水曜日 1

『先に出かけます。今日は東京で仕事をしたあと、しばらく大阪に泊まりです。冷蔵庫の中のもの、食べてください』


 キッチンのテーブルの上に置かれた、一枚の紙きれを手にとる。


「今日のゲストは家族問題カウンセラーの瀬戸口智子さんです」


 リビングにつけっぱなしのテレビから、アナウンサーの声が勝手に流れてくる。


「瀬戸口さん、おはようございます」

「おはようございます」

「瀬戸口さんにはのちほど、『夫と会話がない』『子どもがいうことを聞かない』などのお悩みについて、アドバイスをしていただきましょう」


 ちらっと見えた画面にうんざりして、リモコンでテレビを消す。それから紙切れをぐしゃっと丸めて、ゴミ箱の中に放り投げた。
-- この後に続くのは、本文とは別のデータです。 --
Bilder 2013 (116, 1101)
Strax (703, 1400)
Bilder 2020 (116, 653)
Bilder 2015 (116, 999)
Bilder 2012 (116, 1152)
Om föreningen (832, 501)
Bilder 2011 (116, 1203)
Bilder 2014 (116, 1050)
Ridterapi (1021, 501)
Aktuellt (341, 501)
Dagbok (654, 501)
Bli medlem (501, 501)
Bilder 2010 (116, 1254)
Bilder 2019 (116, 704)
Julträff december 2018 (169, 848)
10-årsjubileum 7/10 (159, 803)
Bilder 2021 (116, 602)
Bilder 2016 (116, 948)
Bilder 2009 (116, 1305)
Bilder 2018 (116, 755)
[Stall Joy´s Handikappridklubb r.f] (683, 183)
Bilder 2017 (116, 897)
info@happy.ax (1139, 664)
「ああ、永遠。父さん、行ってくるからな。母さんは、今日から泊まりだそうだ」

「知ってる」

「じゃあな。戸締り頼むぞ」


 玄関のドアが閉まる音。おれは深く息をすって、それをはく。

 なにがアドバイスだ。父さんとの関係は冷え切っているし、自分の子どももまともに育てられないくせに。


「あーあ、学校行きたくねー!」


 ひとりで叫んで、リビングのソファーにどさっと沈み込む。最近母さんが気に入って買った、ひとをダメにするソファーだ。沈み具合が気持ちよくて、ますます学校に行きたくなくなる。
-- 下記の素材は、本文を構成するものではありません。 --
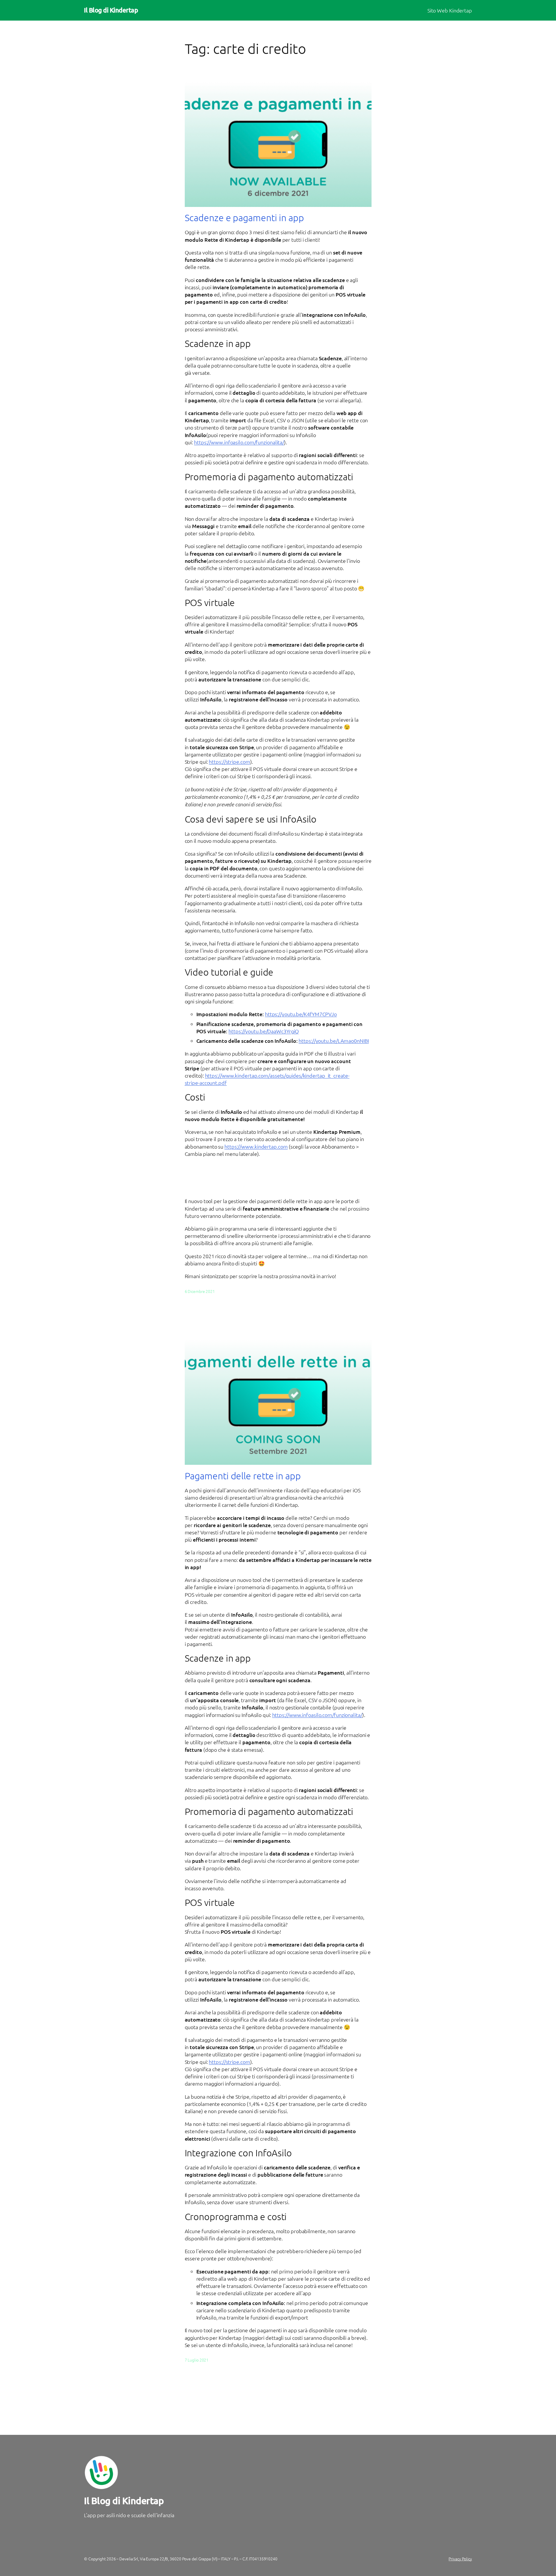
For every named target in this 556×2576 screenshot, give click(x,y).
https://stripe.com (229, 761)
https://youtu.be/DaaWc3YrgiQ (263, 1031)
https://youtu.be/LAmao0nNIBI (334, 1040)
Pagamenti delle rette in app (243, 1476)
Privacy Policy (460, 2559)
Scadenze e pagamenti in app (244, 217)
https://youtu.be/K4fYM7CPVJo (301, 1014)
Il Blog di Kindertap (111, 10)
 リビングの大きな窓から、花の植えられた庭と緑の垣根が見える。その向こうを歩く人間の姿が、ちらりちらりと見え隠れする。

 そろそろあいつが通り過ぎるころだ。最近おれを避けるように時間をずらしているみたいだけど、そんなのこっちはお見通しだ。


 外へ出て、ばったり会ったふりをしたら、あいつはどんな顔をするだろう。

 ゴキブリでも踏みつぶしたような苦い顔で、おれのことを見るんだろうな。



 教室の中は今日も騒がしい。本当は耳を塞いで一日中寝ていたいけど、そういうわけにはいかせてくれない。


「あ、永遠! 来た来た!」

「こっち来いよ! 早く!」


 登校すると、おれの机の周りには、すでに何人かの男子が集まっている。その中心で手招きをしているのは、小学校からつるんでいる伊藤と溝渕だ。


「ほら、お前もサイン書いてやれよ」

「サイン?」


 背中のリュックをおろしながら、自分の机の上を見る。そこに広げられているのは、誰かの国語の教科書。黒いペンで、ひどい落書きがされている。
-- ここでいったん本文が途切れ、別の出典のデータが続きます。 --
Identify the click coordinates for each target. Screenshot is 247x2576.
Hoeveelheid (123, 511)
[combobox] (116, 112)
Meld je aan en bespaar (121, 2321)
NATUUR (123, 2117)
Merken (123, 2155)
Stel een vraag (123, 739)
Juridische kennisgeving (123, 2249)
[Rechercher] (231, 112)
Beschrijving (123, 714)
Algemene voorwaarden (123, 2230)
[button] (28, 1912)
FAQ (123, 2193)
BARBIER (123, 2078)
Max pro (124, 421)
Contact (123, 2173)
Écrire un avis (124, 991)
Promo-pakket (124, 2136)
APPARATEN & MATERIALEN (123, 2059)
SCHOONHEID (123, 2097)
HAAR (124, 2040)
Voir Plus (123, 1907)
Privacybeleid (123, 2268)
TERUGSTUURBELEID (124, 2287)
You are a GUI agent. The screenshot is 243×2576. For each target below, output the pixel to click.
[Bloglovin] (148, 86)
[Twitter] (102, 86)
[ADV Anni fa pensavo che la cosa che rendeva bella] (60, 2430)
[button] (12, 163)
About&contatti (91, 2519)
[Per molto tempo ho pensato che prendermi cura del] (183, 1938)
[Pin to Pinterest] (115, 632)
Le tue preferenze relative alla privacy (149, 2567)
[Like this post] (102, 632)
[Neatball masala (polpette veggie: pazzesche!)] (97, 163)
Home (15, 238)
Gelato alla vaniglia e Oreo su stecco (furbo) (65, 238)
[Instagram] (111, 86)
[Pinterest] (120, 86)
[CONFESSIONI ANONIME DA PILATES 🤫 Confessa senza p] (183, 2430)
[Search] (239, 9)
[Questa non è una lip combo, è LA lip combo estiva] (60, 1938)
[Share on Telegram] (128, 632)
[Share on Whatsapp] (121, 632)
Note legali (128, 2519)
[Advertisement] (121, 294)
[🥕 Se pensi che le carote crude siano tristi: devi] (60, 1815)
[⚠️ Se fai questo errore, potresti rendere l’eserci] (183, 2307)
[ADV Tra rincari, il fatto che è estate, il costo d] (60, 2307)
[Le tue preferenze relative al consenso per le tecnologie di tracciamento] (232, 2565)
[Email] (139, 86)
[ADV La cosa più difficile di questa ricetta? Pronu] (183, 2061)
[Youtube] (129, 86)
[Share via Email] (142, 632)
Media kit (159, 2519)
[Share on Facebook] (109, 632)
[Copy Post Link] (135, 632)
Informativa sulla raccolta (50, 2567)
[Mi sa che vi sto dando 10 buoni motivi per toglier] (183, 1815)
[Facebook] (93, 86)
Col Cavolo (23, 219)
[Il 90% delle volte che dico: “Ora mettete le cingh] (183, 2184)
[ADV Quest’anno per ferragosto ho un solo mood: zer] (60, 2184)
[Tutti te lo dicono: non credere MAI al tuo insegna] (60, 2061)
 一瞬、喉の奥がひりっとした。おれのじゃないよな? 違うよな?

 教科書を見下ろすおれに、油性ペンを差し出しながら伊藤が言う。


「米倉ヒロトのだよ」

「ああ……」


 米倉は二年ではじめて同じクラスになったやつだ。背が低くて、色が白くて、やたら細くて、もやしみたいなやつ。いつも自分の席にじっと座っていて、声を聞いたことがない。

 一年のころから伊藤たちに、いじられていたらしい。


「ほれ、はよ書けよ。お前、得意じゃん、こういうの」


 溝渕がへらへら笑いながらあおってくる。伊藤からペンを持たされる。ごくんと飲みこんだつばが、ひりひりする喉を通り過ぎる。


 米倉の教科書に書かれた文字。

 バカ。ハゲ。クソ。

 くだらねぇ。小学生か? お前ら。


 キャップをとり、ペンを紙の上に押し付ける。じわっと黒いインクが、印刷された文字の上に滲み出る。そのまま強く、紙が破れるほど強く、文字を書く。


「ひゃはは! 出た! 永遠の『死ねよ』」

「おれたちそこまで言ってねーからな。マジで死んだら、お前のせいだからな」

「死ぬわけねーだろ」


 ペンにキャップをつけて、伊藤の胸に押し返す。開いていた教科書をぱたんと閉じると、同じような黒いペンで名前が書いてあった。


 米倉宙翔――よねくらひろと。宇宙を翔る。


「だっせぇ、名前」


 おれと同じだ。

 閉じた教科書を溝渕の胸に押し付ける。


「ほら、返してきてやれよ。米倉くん、喜ぶだろ?」

「なんでおれがー?」


 溝渕がギャーギャー騒いでいる。予鈴が鳴って、他のやつらが笑いながら散らばっていく。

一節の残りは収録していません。